Holocaust Educator to Help Yazidis Document Genocidal Persecution by ISIS
A Holocaust educator will help record tragic stories from the Iraqi-Syrian Yazidi community who survived genocidal persecution at the hands of ISIS terrorists and made their way to Germany, The Jewish Chronicle reported on Tuesday.
Samuel Schidem, a teacher at the Holocaust Memorial in Berlin and Germany’s director of the Israeli relief organization IsraAID, intends to set up a website where survivors can record their stories anonymously, to protect the survivors in Germany and their families back home who remain in danger. The website will be accessible to scholars and humanitarian workers.
According to the report, Schidem is utilizing methods practiced by the US Holocaust Memorial Museum, the Berlin memorial and others, to create the archive.
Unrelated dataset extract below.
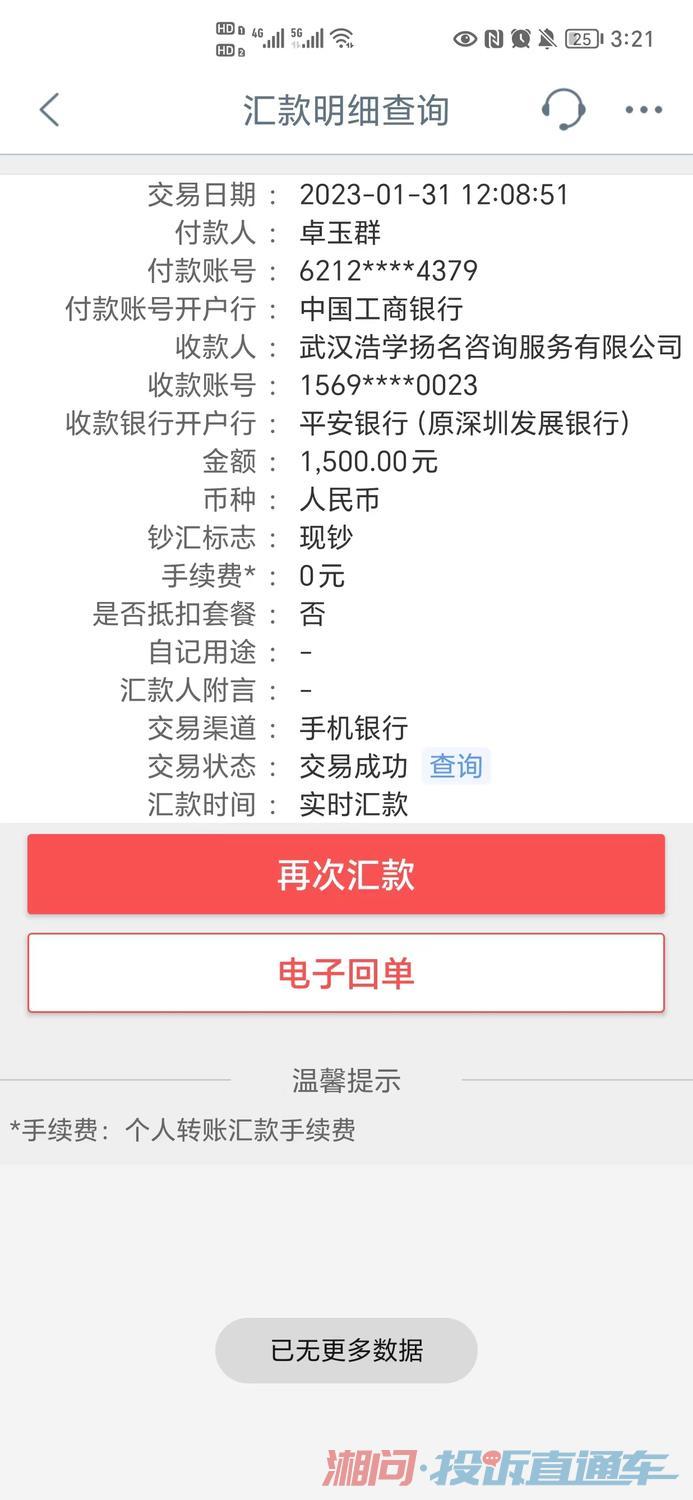This screenshot has height=1500, width=693.
Task: Go back from 汇款明细查询
Action: (49, 110)
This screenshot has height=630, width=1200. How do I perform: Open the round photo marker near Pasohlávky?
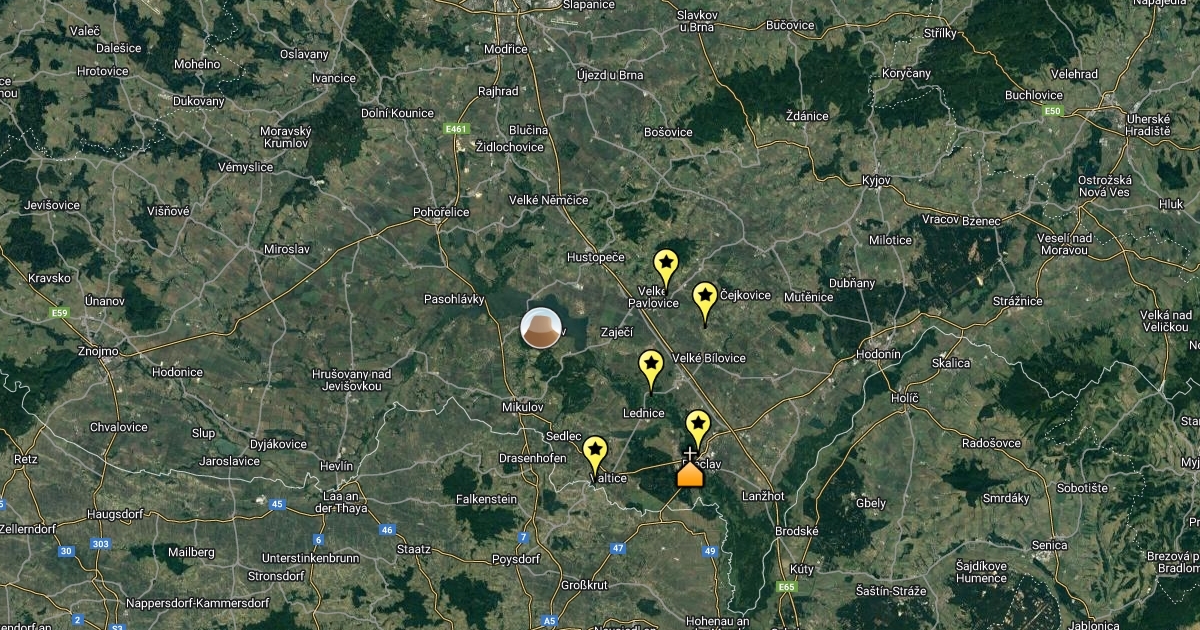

“Our work focuses on trauma, so the storytelling should be a kind of empowerment,” said Schidem, an Israeli Druze. “Most people have heard about the Yazidis and individual stories, but the dimension is so big: In every family there is a tragedy, and it is still going on today.”
When ISIS terrorists took control of territory in Iraq in 2014, tens of thousands of Yazidis were trapped, facing persecution, enslavement, rape and murder. Around 30,000 members of the religious minority, which the terrorist organization despises as “devil worshipers,” managed to escape to Germany. The total Yazidi population in Germany is about 150,000, according to The Jewish Chronicle.
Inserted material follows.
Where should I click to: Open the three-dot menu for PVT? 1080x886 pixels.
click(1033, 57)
IsraAID’s efforts with the Yazidi population in Germany took off with help from the American Jewish Committee (AJC) after its Berlin Director, Deidre Berger, learned that the group was on the ground in northern Iraq.
“Who if not the Jewish people should have a particular understanding for the persecution of the biblical Yazidi minority?” asked Berger rhetorically.
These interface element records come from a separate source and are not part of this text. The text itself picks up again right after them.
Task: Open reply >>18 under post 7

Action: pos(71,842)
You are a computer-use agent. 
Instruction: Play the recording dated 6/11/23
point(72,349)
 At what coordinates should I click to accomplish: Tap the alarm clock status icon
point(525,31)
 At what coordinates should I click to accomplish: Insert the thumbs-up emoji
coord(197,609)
AJC provided financing for several IsraAID projects, and the Central Welfare Council of Jews in Germany contributed when refugees arrived in Germany. Berger said the AJC considers it “of great importance” to help Yazidis tell their story and “to make it better known that an important religious minority is threatened by Daesh with extinction.”
A Yazidi refugee in Germany who wrote a book about her survival will be a recipient of an AJC Voice of Conscience Award on May 4, which is also the eve of Holocaust Memorial Day in Israel and a number of other countries.
Yazidis are predominantly an ethnically Kurdish minority that resided in northern Iraq, before ISIS persecution led to their expulsion and flight — and sparked the US-led airstrikes against the Islamist State terrorists there in 2014.
Their religion is derived from a combination of ancient Persian Zoroastrianism, Christianity and Islam.